**TEXTO APRESENTADO**
====

A inépcia do poder executivo e a má gestão de empresas do setor privado fazem com que frequentemente o poder Judiciário interfira e regule na gestão. Pode ser para atender a reclamações de planos de saúde, de empresas de telefonia celular, de seguradoras etc.
Porém, esse papel da Justiça deveria ser minimizado para focalizar em questões essenciais e mesmo sobre temas novos. Mas frequentemente a interferência envolve questões básicas de gestão.
Um exemplo recente foi o caso da Justiça Federal que determinou a obrigatoriedade de assinar oponto eletrônico para todos os funcionários públicos, como médicos e dentistas, que atuam nas unidades de saúde do SUS em Rio Branco, no Acre. A ação na Justiça foi requerida pelo Ministério Público Federal do Acre (MPF-AC).
Segundo o processo, a ação “tem como objetivo garantir a existência de mecanismos de controle que inibam irregularidades nos serviços executados pelo Sistema Único de Saúde, tanto a fim de propiciar aos seus usuários a efetiva fiscalização sobre a qualidade da prestação dos serviços, como também para materializar a transparência que deve existir nos atos da Administração Pública”, conforme noticiou, por exemplo, o site G1, da Globo.
Em outras palavras, funcionários da saúde não estariam cumprindo efetivamente seus horários de trabalho. Isso estaria prejudicando ainda mais o já tão precário atendimento público de saúde.
A solução, então, seria o ponto eletrônico obrigatório, pois, ao obrigar o registro da entrada e saída, garantiria a presença física do funcionário da saúde por todo período de expediente e, portanto, sua atuação e atendimento.
Como é possível uma outra esfera de poder ter que chegar a esse nível de interferência? Onde andam os gestores desses hospitais? Por que eles não são capazes de fazer com que a pessoa apareça para trabalhar?
Se há funcionários que recebem salários e não comparecem para trabalhar, trata-se de uma falha tão elementar quanto grave de gestão.
Sabemos que esses profissionais de saúde frequentemente têm múltiplos empregos. E que uma remuneração mais adequada viria do acúmulo de muitas horas de trabalho em diversos locais.

====

**DADOS REGISTRADOS**
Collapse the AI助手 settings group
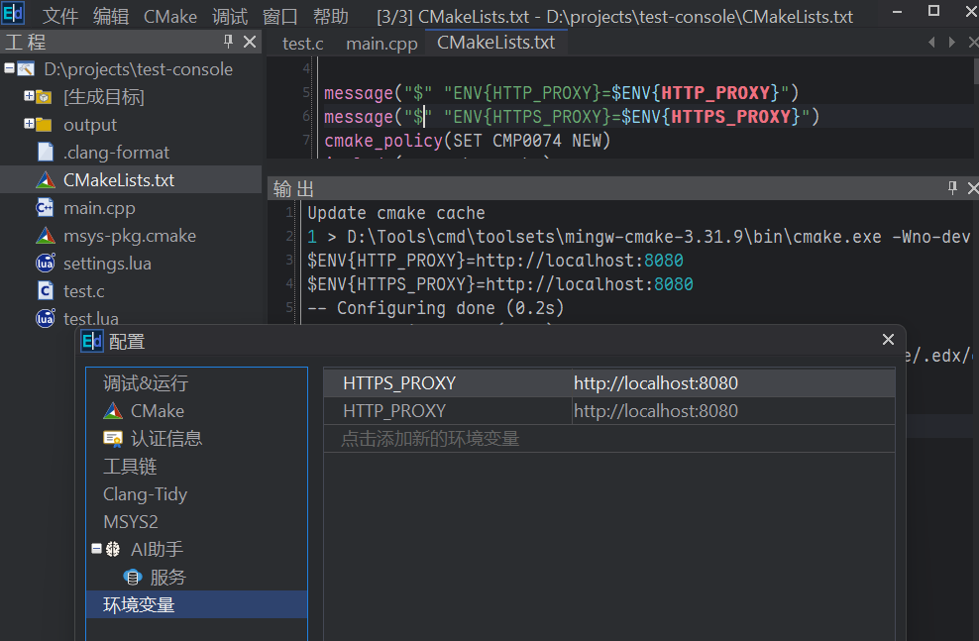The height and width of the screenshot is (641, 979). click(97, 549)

====

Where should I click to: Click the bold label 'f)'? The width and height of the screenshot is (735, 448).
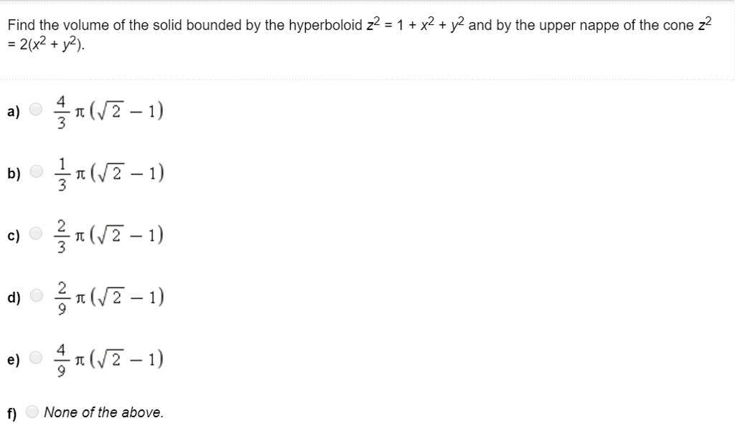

====

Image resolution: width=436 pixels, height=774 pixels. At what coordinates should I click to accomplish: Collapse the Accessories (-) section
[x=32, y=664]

====

**CONJUNTO DE TAREFAS**
- A) Responda, com base no texto sobre o ponto eletrônico no SUS:
(i) Quem requereu a ação na Justiça Federal?
(ii) Em que cidade ficam as unidades de saúde do SUS atingidas pela decisão?
(iii) Que site é citado como tendo noticiado o objetivo da ação?
- B) Transcreva o trecho do texto sobre o ponto eletrônico no SUS que começa nas palavras "A solução, então, seria" e termina depois das palavras "grave de gestão.".
- C) Prossiga com o texto sobre o ponto eletrônico no SUS a partir da última frase apresentada.

**RESPOSTAS DOS EXERCÍCIOS**
- A)
(i) O Ministério Público Federal do Acre (MPF-AC).
(ii) Em Rio Branco, no Acre.
(iii) O site G1, da Globo.

- B)
A solução, então, seria o ponto eletrônico obrigatório, pois, ao obrigar o registro da entrada e saída, garantiria a presença física do funcionário da saúde por todo período de expediente e, portanto, sua atuação e atendimento.
Como é possível uma outra esfera de poder ter que chegar a esse nível de interferência? Onde andam os gestores desses hospitais? Por que eles não são capazes de fazer com que a pessoa apareça para trabalhar?
Se há funcionários que recebem salários e não comparecem para trabalhar, trata-se de uma falha tão elementar quanto grave de gestão.

- C)
Porém, instituir um ponto eletrônico simplesmente não garantirá a solução do problema do atendimento público de saúde. Pode gerar outras formas de burla. E os cidadãos continuam sem ter atendimento se os gestores não assumirem efetivamente os seus papéis.
Há muito tempo empresas privadas, boas ou ruins, eficientes ou incompetentes, adotam pontos eletrônicos em seus expedientes. E certamente não é esse procedimento que garante o sucesso desta ou daquela organização.
É interessante notar que “falsas soluções” como essa têm sempre a característica comum de adotar procedimentos que de certa forma resvalam e até tocam o problema que se quer resolver.
É fundamental que médicos públicos cumpram seus horários de trabalho. Mas de forma nenhuma essas pseudossoluções conseguem atingir a “causa raiz” que realmente está gerando a falha.
Em outras palavras, qual é o problema real que estaria fazendo com que médicos e funcionários da saúde do Acre não atendam eficientemente a população local, o que, aliás, ocorre na maior parte da saúde pública brasileira?
Será que é apenas uma questão de “presença física” do profissional? Ou o problema é mais complexo, com outras causas raízes, como, por exemplo, uma má gestão dos recursos, fenômeno que já começa “lá em cima”, nas altas esferas governamentais?
E há, aqui, inclusive, uma pergunta mais óbvia ainda e que quero insistir: se médicos e funcionários não estariam cumprindo seus horários de trabalho, não caberia aos seus líderes e gestores imediatos perceberem isso e buscar soluções? E onde estarão e o que estarão fazendo os chefes desses gestores?
Essas falsas soluções que ocorrem com muita frequência, em todos os lados, parecem tentar tirar a responsabilidade real de gestores e líderes de realizarem bem os seus trabalhos. A Justiça interfere no executivo, mas, pelo seu lado, muitos processos legais demoram anos e anos para serem decididos.
Ou você acredita que a simples existência de complexas licitações e leilões públicos é um modo eficiente, por si só, para garantir processos de compra transparentes e eficientes?
Ou que uma complexa regulação dos serviços de saúde poderá, sozinha, inibir hospitais e planos de saúde de “empurrar” cada vez mais procedimentos para clientes cada vez mais exauridos?
Líderes e gestores, públicos e privados, devem assumir suas reais responsabilidades. E parar de se esconder atrás de falsas soluções ou, pior, sujeitar-se a interferências do poder Judiciário, com suas também limitadas soluções.